Texte extrait ▸
☆ ☆ ☆ ☆
Ce n’est quand même pas sorcier ! Nous ne sommes pas le pays le plus pluvieux du monde. Ni ne pouvons-nous dire, a contrario, que, comme Dubaï, nous puissions être pris par surprise, étant un des pays les plus secs du monde.

Que disent les faits ? La Banque mondiale nous catégorise comme le 32e pays le plus pluvieux du monde, avec 2,041mm par an, selon des chiffres compilés jusqu’en 2020. Il s’agirait de la précipitation moyenne entre 1961 et 2020. Un tel volume de pluie représente 3 800 millions de mètres cubes d’eau annuellement. Si ça n’étonnera personne que nous recevions moins de pluie que Singapour (14e avec 2,497mm/ an) ou les Seychelles (20e avec 2,330mm/an), cela m’a interpellé de savoir que nous recevions plus de pluie que le Brésil (43e , 1,761mm), le Royaume-Uni (74e , 1,220mm/an), la France (100e , 867mm/an), la Suède (128e 624mm/an) ou le Canada (139e , 537mm/an), ce qui devrait encore plus nous dégoûter, qu’à l’intérieur de seulement 720 miles carrés, nous soyons toujours incapables d’assurer une fourniture d’eau 24/7 ! Et de réduire les ‘pertes’ dans le réseau de 55 % à, mettons, un 15 % civilisé ! En effet, comment font ces immenses pays avec une pluviométrie moindre ? Mais ça, c’est pour un autre débat…

La question du jour concerne les inondations et il est clair que notre pluviométrie a toujours été forte au point ou dès les premières décades de la colonisation française, les gouverneurs faisaient de la construction de drains imposants une priorité absolue. Ces drains que l’on trouve à Port-Louis, à Souillac et à Mahébourg, à ma connaissance, représentent encore les systèmes principaux d’évacuation des eaux de pluie du pays, surtout dans la capitale…

Port-Louis est un cas à part, car elle est ceinturée par des montagnes et construite presque au niveau de la mer, dans sa partie la plus basse. L’urbanisation a évidemment réduit la capacité d’absorption des ruissellements d’eau de pluie ; l’indiscipline civique qui n’assure pas la propreté des drains n’aide pas non plus ; et les constructions faites en dépit du bon sens dans des régions vulnérables aux glissements de terrain ou sur/ dans les drains n’améliorent aucunement l’évacuation des déluges d’eau ; mais les vrais défis se trouvent ailleurs.

D’abord, il est clair que l’effet «cuvette» de Port-Louis, à un moment où la pluviosité est rendue bien plus concentrée par le changement climatique, demande que l’on évacue plus d’eau en moins de temps. Avec essentiellement le même dispositif de drains qu’au 18e siècle, cela paraît plutôt problématique ! On a évoqué un cut-off drain sur le flanc de la colline Monneron. Cela va sans doute aider à réduire le catchment area desservi par les drains actuels (Ruisseau créole, Ruisseau du Pouce, etc.), mais ça ne suffira sans doute pas. Ne faudrait-il pas plutôt considérer de ceinturer presque tout Port-Louis avec des cut-off drains à flanc de montagne ?
☆ ☆ ☆ ☆
Bloc de données ▸

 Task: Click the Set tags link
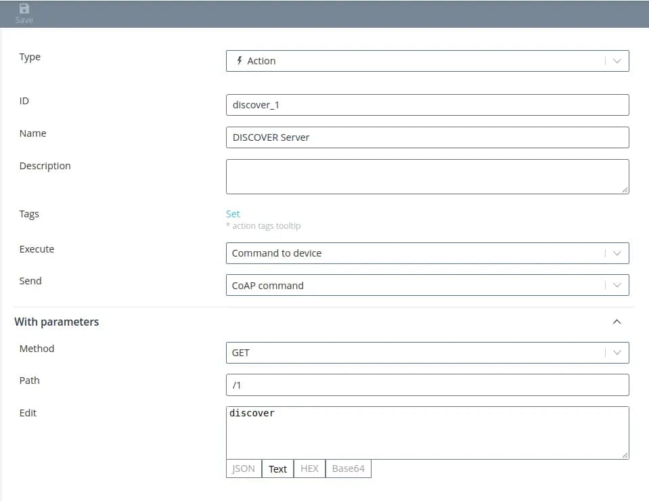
☆ ☆ ☆ ☆
Consigne ▸ Mettez en anglais cette phrase du texte sur les inondations à Port-Louis : « Port-Louis est un cas à part, car elle est ceinturée par des montagnes et construite presque au niveau de la mer, dans sa partie la plus basse. »

Réponse finale ▸ Port-Louis is a special case, because it is ringed by mountains and, in its lowest part, built almost at sea level.